(Stored records)
*** Block opens ***
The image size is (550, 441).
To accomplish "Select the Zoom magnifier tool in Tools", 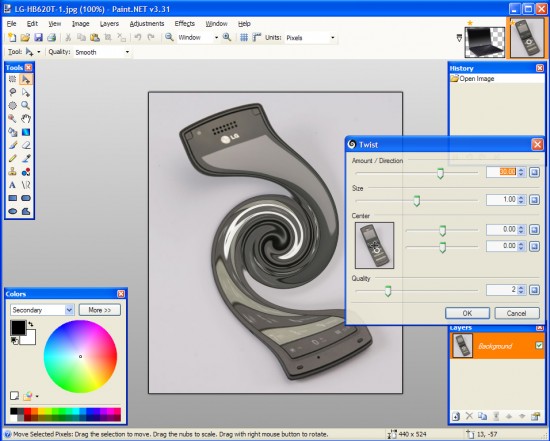I will click(x=25, y=105).
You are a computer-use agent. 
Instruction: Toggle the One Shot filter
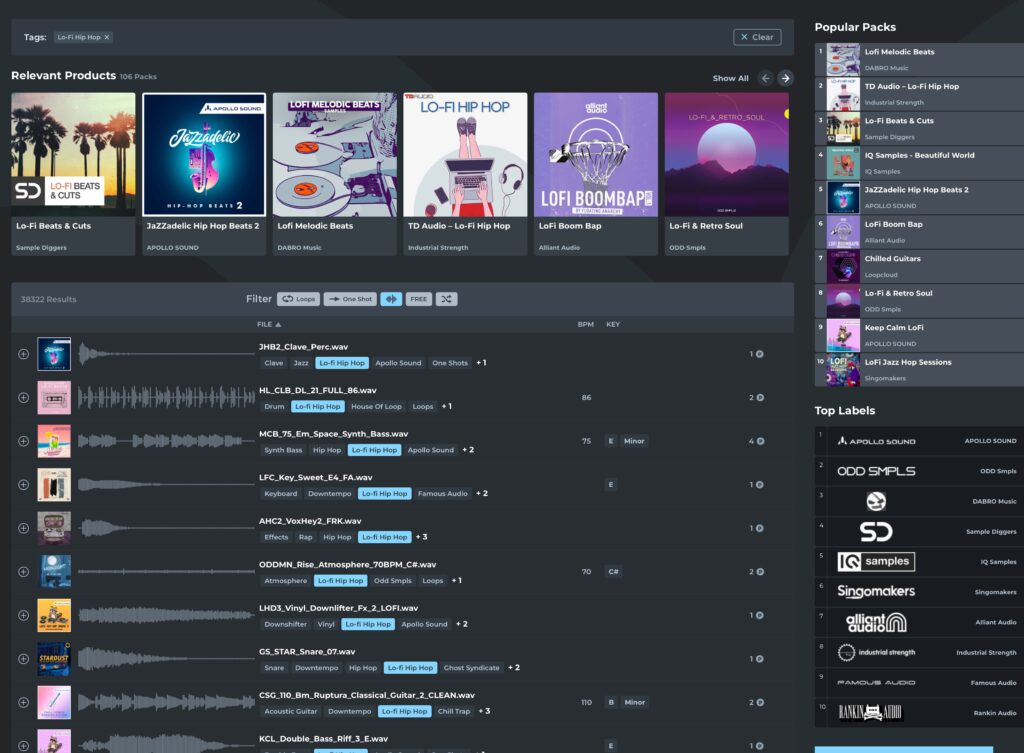[349, 299]
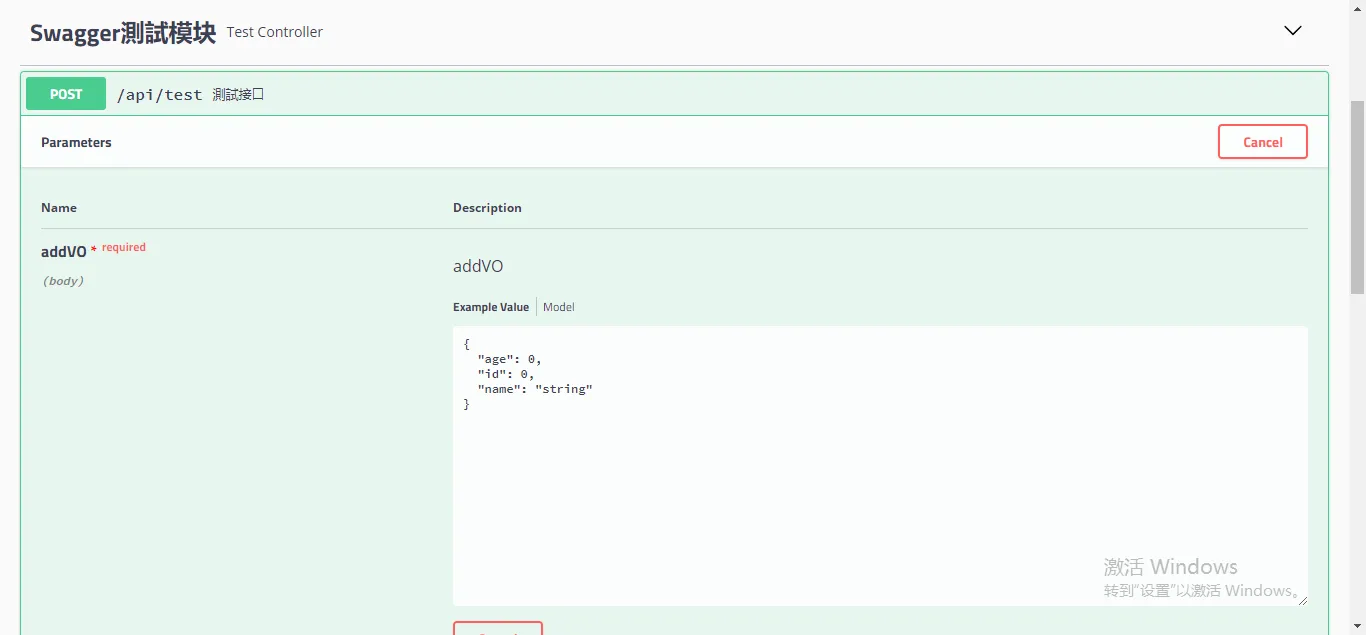Click the Swagger測試模块 heading link
This screenshot has height=635, width=1366.
coord(122,33)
*** Block closes ***
Please output exactly the lines from the line containing "You are a computer-use agent." through the last line of the records above, both included, and leave out any pictures.

Exercise solution ▸
You are a computer-use agent. 
Instruction: Toggle the One Shot filter
[349, 299]
Click the Swagger測試模块 heading link
This screenshot has height=635, width=1366.
coord(122,33)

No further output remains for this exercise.